How Compassion Raises Children to Be Better Versions of Themselves

As parents, we all wonder what we can do better for our children. Sometimes we think that our best isn't good enough. In a Pew Research survey, many American parents believe that they are good parents to their children, but not the best parent they can be. There is always room for improvement as parents because it is, after all, a lifelong job. Our children will still be our children no matter how old they are, and they will stay with us for the rest of our lives. But how can we exactly be better parents to our children?

Teaching Our Kids Compassion

Compassion isn't just a trait. It's a lifestyle. It's not something that we pick up and start doing. We actively choose to do it for the rest of our lives, and teaching our children compassion is central to their development.

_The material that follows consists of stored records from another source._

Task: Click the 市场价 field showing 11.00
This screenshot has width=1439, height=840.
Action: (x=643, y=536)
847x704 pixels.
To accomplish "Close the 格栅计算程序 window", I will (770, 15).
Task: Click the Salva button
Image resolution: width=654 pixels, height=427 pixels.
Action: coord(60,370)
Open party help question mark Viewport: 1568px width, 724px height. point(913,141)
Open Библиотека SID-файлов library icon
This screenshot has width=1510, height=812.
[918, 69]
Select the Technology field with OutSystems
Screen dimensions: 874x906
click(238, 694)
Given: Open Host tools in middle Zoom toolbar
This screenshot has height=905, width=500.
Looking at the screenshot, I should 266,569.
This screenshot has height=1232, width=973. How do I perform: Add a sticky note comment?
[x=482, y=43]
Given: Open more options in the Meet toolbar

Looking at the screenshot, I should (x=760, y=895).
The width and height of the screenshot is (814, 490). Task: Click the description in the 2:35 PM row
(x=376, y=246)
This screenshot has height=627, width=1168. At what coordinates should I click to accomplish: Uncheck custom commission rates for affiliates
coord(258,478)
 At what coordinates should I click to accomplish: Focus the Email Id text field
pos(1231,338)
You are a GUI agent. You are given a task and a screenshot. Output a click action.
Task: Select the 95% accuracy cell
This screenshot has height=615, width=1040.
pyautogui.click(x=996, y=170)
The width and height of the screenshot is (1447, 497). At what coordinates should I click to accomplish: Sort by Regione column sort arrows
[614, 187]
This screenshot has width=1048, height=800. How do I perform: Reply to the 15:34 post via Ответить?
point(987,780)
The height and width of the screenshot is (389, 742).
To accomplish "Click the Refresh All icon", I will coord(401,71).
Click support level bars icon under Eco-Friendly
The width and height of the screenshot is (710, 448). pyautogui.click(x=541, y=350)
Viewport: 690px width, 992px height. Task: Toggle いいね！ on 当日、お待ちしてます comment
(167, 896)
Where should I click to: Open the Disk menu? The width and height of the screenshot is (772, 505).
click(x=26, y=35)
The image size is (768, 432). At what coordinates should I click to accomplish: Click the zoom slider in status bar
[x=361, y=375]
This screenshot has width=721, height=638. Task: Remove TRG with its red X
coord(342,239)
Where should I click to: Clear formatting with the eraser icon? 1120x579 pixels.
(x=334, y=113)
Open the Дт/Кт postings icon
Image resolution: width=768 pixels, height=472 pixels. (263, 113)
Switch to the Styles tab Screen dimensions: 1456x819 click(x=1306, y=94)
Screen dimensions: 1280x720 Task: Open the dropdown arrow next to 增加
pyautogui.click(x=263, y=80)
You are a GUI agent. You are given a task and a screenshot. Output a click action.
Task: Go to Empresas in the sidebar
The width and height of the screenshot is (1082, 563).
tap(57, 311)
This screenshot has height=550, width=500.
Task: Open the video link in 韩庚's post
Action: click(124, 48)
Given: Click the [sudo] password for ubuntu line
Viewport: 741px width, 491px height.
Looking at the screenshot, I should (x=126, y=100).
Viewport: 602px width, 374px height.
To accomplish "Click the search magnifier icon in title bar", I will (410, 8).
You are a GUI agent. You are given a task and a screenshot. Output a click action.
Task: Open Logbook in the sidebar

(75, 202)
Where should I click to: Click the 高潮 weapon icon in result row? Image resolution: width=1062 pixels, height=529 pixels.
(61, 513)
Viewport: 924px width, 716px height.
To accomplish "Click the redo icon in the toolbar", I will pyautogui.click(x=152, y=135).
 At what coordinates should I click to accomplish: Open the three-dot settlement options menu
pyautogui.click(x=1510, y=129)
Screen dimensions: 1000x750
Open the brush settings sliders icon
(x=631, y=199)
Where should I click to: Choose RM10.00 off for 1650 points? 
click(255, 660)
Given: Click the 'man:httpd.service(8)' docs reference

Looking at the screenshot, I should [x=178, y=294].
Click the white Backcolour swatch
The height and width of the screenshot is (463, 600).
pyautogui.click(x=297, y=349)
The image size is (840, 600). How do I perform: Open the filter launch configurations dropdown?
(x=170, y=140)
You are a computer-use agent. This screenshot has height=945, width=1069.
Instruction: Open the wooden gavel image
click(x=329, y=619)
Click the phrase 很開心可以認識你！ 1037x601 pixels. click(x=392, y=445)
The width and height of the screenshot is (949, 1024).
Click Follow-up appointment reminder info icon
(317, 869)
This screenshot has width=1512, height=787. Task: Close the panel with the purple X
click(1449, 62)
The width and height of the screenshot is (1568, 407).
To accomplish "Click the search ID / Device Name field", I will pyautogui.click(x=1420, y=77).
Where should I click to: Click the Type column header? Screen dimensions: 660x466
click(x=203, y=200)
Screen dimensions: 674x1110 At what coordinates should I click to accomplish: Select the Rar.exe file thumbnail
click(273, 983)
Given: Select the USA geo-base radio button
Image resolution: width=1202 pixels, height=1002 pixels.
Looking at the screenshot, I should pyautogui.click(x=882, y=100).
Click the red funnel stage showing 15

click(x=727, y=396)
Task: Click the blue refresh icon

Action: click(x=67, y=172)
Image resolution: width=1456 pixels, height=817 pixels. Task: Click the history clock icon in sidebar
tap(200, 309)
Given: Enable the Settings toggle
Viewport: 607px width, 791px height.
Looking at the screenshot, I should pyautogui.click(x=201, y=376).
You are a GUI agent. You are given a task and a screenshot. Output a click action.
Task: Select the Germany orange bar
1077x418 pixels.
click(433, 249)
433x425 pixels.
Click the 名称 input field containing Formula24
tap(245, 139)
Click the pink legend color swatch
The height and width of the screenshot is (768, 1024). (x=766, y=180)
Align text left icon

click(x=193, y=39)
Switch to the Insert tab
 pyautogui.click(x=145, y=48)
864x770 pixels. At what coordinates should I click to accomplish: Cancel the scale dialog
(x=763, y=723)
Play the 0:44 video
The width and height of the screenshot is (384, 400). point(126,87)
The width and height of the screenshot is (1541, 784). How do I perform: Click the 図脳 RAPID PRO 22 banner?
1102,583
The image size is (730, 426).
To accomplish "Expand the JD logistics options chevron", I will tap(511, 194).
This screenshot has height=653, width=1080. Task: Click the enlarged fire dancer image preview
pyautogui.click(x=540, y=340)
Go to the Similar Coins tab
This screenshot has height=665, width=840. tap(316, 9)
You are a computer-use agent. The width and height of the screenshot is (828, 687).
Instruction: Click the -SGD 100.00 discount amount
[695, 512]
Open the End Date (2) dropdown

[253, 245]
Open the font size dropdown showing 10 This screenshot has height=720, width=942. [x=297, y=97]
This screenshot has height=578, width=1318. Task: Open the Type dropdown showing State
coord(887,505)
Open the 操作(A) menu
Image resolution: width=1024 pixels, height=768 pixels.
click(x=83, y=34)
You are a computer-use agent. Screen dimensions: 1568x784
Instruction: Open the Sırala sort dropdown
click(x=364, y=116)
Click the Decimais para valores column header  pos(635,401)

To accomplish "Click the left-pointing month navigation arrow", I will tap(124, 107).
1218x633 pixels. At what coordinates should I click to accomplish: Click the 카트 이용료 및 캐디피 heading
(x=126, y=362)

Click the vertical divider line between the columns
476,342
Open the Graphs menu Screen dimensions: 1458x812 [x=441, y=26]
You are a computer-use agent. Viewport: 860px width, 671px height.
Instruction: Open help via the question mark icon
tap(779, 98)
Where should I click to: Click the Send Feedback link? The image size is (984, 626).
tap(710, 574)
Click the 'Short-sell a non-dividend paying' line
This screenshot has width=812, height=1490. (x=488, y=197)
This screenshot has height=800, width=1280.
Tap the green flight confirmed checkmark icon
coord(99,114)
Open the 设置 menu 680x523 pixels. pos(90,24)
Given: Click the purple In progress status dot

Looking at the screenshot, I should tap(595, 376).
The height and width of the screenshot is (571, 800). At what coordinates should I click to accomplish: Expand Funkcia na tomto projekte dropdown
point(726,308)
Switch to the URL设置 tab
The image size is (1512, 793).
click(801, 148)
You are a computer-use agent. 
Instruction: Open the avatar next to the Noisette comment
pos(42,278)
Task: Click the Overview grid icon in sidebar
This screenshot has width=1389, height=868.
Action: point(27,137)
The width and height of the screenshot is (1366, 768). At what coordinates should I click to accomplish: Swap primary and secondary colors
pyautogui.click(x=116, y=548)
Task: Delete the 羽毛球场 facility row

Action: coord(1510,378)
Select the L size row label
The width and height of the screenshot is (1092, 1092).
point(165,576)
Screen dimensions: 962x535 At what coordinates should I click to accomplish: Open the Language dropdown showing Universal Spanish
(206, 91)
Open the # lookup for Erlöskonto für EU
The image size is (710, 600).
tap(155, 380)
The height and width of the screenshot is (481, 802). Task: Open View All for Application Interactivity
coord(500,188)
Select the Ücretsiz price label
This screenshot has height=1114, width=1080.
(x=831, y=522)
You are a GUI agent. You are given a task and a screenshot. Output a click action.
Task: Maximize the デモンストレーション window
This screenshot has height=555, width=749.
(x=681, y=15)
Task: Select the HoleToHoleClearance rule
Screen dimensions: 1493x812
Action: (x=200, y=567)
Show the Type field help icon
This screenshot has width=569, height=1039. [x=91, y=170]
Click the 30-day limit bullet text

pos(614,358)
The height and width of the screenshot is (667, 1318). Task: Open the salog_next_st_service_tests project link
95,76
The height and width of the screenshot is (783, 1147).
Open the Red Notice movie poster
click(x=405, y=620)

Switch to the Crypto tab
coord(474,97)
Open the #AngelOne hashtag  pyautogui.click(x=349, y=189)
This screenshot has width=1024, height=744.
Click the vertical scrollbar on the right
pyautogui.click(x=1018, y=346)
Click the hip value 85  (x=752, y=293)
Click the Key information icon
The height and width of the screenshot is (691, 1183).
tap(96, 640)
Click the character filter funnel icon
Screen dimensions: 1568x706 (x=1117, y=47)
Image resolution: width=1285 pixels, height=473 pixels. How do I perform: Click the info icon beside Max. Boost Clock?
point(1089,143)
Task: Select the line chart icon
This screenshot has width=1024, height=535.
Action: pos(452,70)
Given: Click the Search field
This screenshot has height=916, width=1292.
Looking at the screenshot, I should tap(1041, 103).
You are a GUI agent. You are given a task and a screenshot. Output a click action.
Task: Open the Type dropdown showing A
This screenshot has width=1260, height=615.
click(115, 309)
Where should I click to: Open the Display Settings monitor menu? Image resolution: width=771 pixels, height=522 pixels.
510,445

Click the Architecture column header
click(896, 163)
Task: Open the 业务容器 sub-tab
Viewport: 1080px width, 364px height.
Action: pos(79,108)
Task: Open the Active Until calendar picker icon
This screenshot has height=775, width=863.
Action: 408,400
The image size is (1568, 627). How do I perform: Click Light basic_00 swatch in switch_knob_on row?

There are two kinds of compassion that we should teach our children: the first is compassion for others, and the second is compassion for ourselves. Compassion for others can be taught while your children are at school or even at daycare. It is something that they pick up on they start interacting with other people. Psychologist Erik Erikson believes that compassion is a life-long lesson that should be taught at the very beginning of a child's life and manifested once they have grown up. But what can we do as parents to teach our children compassion?

Compassion for Others

One simple way is to give them pets. Once your children have reached the age of understanding (usually between seven and ten), they can start to learn what it means to take care of another being. Knowing the right time to feed a pet, teaching the pet how to behave, and spending time with the pet is essential in teaching a child compassion. Additionally, introducing your child to other pet lovers can be a learning experience for your child. They can meet new friends, learn new ways to take care of their pets and develop bonds with other people. Interaction with others is the best way we can teach children compassion for others. The next kind of compassion we'll have to teach them is compassion for ourselves.

Compassion for Ourselves

Many people believe that compassion is something that is meant for other people. However, compassion is also something that is intended for us. Self-compassion is a powerful trait to have. It raises self-esteem, lowers depression, and better motivation in living life. But such an attribute is barely learned by many people from all around the world. It's learned less by children.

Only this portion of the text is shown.